The findings, published last month in the South African Journal of HIV Medicine, show that only three countries in sub-Saharan Africa had adopted the 2015 recommendations by August 2016, with an average delay of eight months to incorporate the WHO recommendations into national guidelines.
Eleven countries in the region, accounting for just over a quarter of the continent’s total burden of HIV infection, are still recommending that people with HIV should wait to start treatment until their CD4 cell counts fall below 350 cells/mm3, according to the survey, despite evidence from two large clinical trials showing that earlier treatment reduces the risk of death and illness. Those trials reported their findings in 2015, leading to a rapid update of the WHO guidelines for antiretroviral treatment.
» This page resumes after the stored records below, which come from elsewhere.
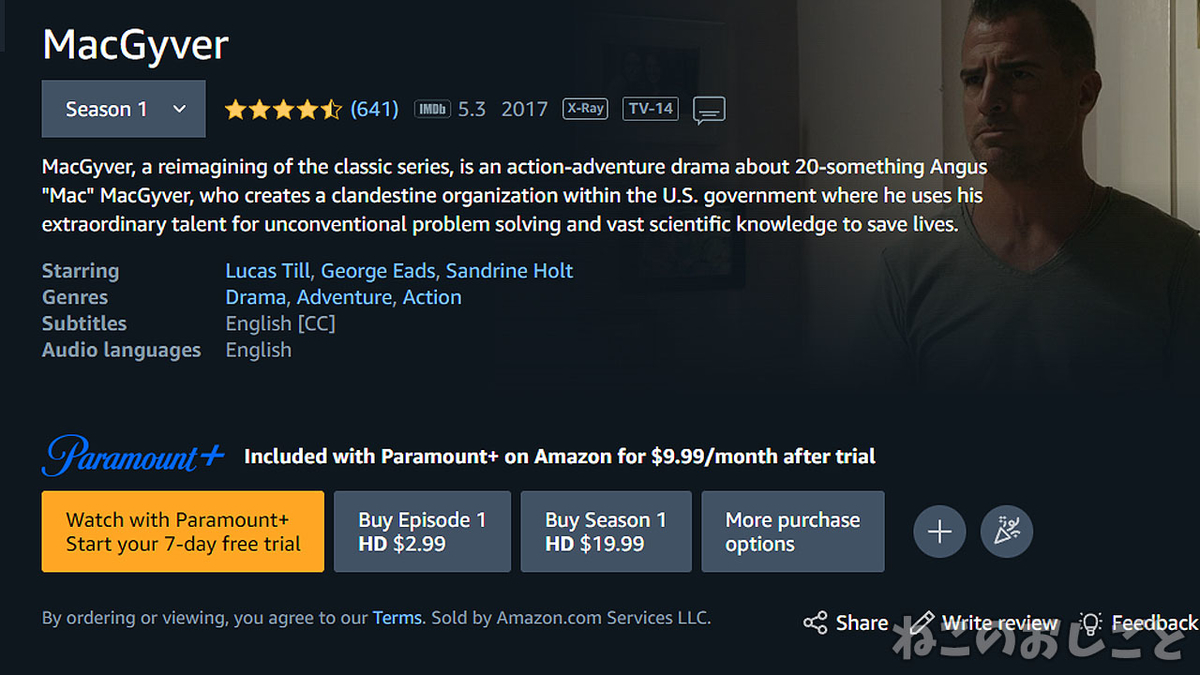Viewport: 1200px width, 675px height.
Task: Click the TV-14 rating badge
Action: [650, 108]
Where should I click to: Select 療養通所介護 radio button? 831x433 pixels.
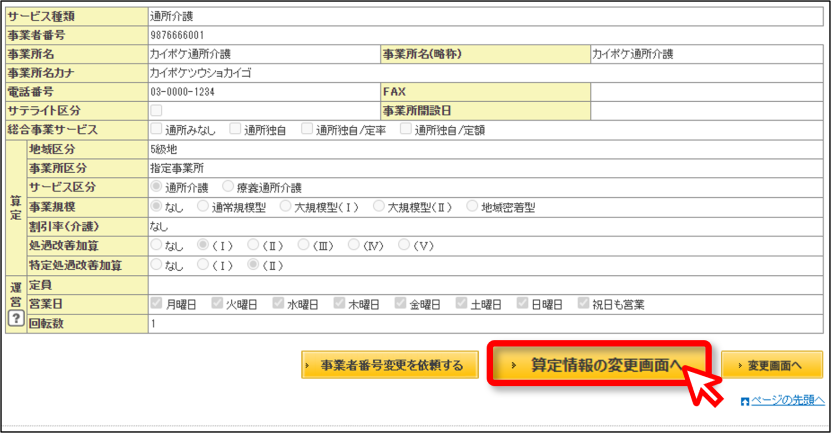(228, 187)
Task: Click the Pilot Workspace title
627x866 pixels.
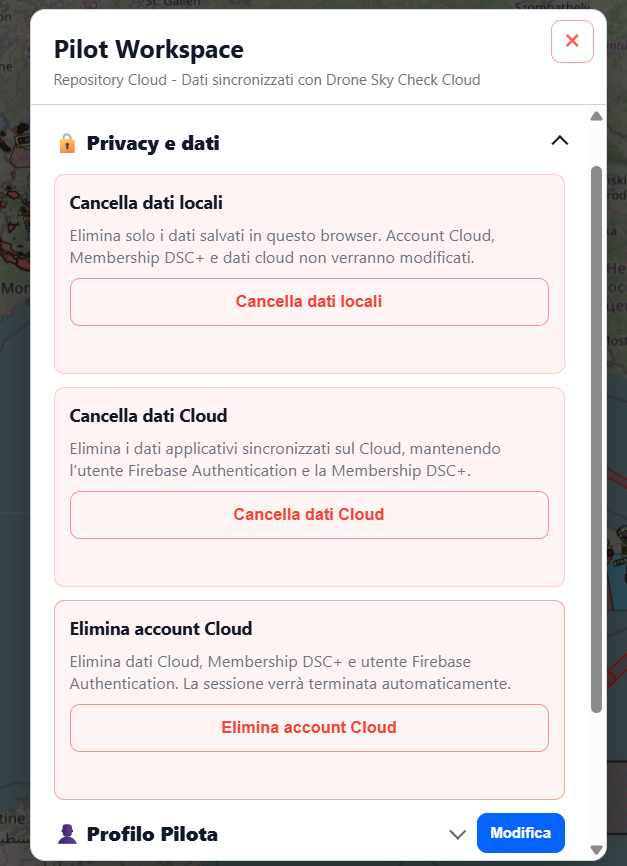Action: coord(149,49)
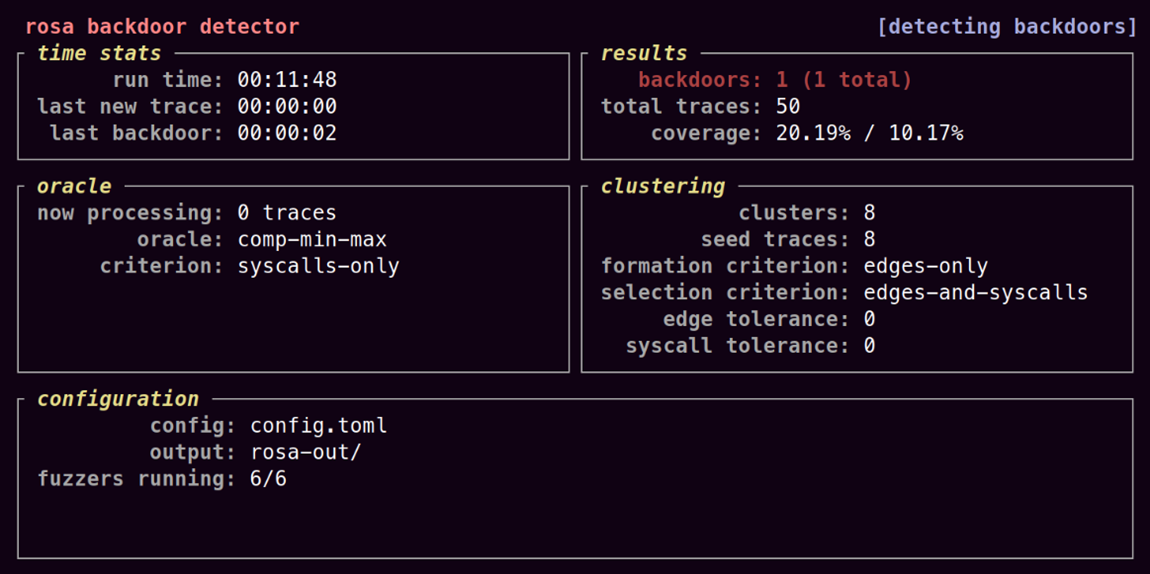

IAPAC’s findings come from a regular survey of HIV treatment guidelines, which found 59 sets of guidelines from 33 countries in sub-Saharan Africa updated since 2009. The study found persistent delays in updating national guidelines after WHO made new recommendations on when to start treatment. In the case of the 2009 WHO guidelines, it took countries an average of two years to update their own guidelines to follow WHO recommendations. In the case of the 2013 WHO guidelines, which recommended treatment for everyone with CD4 cell counts below 500, it took an average of ten months for countries to update their own guidelines – and eleven countries in the region still haven’t adopted this standard of care, the survey found.
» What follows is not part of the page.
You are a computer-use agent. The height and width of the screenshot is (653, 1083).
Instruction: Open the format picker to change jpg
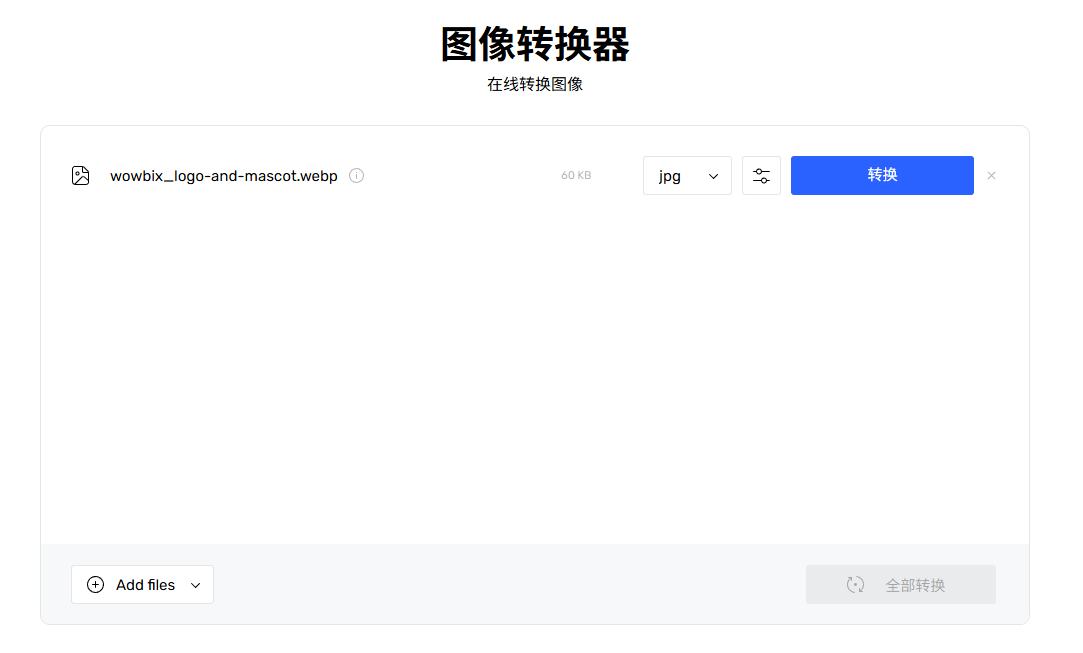click(687, 175)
Among the countries still to adopt the 2015 treat-all recommendation, Nigeria faces the biggest treatment gap. Approximately 800,000 people are receiving antiretroviral therapy in Nigeria, out of an estimated 3.4 million people living with HIV, and national treatment guidelines haven’t been updated since 2010. National guidelines still recommend treatment for people with HIV with CD4 cell counts below 350, three years after WHO said this policy was out of date.
“Considering ways to shorten the time lag from science to guideline adoption to delivery of HIV services is essential to more rapidly expand access to treatment […] and achieving the 90-90-90 targets,” the authors conclude.
“Guideline revisions can be complex and often involve consensus building around technical and operational issues and negotiations with internal and external stakeholders regrading budget prioritisation,” the authors note. They draw attention to the mismatch between spending on HIV care and treatment in sub-Saharan Africa – many countries are spending less than half their HIV budgets on treatment – and the new recommendation to treat all designed to maximise the preventive impact of treatment investments.
“There is an urgent need to move away from the traditional 'one step at a time, business as usual' approach to guidelines production, dissemination and revision,” the authors conclude.
The World Health Organization says that many countries will have moved to recommend treatment for all by the end of 2016. Speaking at the 21st International AIDS Conference in Durban in July, Dr Meg Doherty of WHO’s HIV department said that 80% of 'fast-track' countries (those with a high prevalence of HIV or a large population of people living with HIV) are expected to have switched to treating everyone with HIV by the end of the year.
Outside sub-Saharan Africa two countries with large populations of people living with HIV – Russia and India – have not yet indicated when they plan to implement the WHO 'treat all' recommendation. Ukraine is the only country in Eastern Europe and Central Asia to have adopted the WHO guidance, according to WHO data presented at the conference.
Gupta S & Granich R. When will sub-Saharan Africa adopt treatment for all? South Afr J HIV Med 17(1): a459, 2016.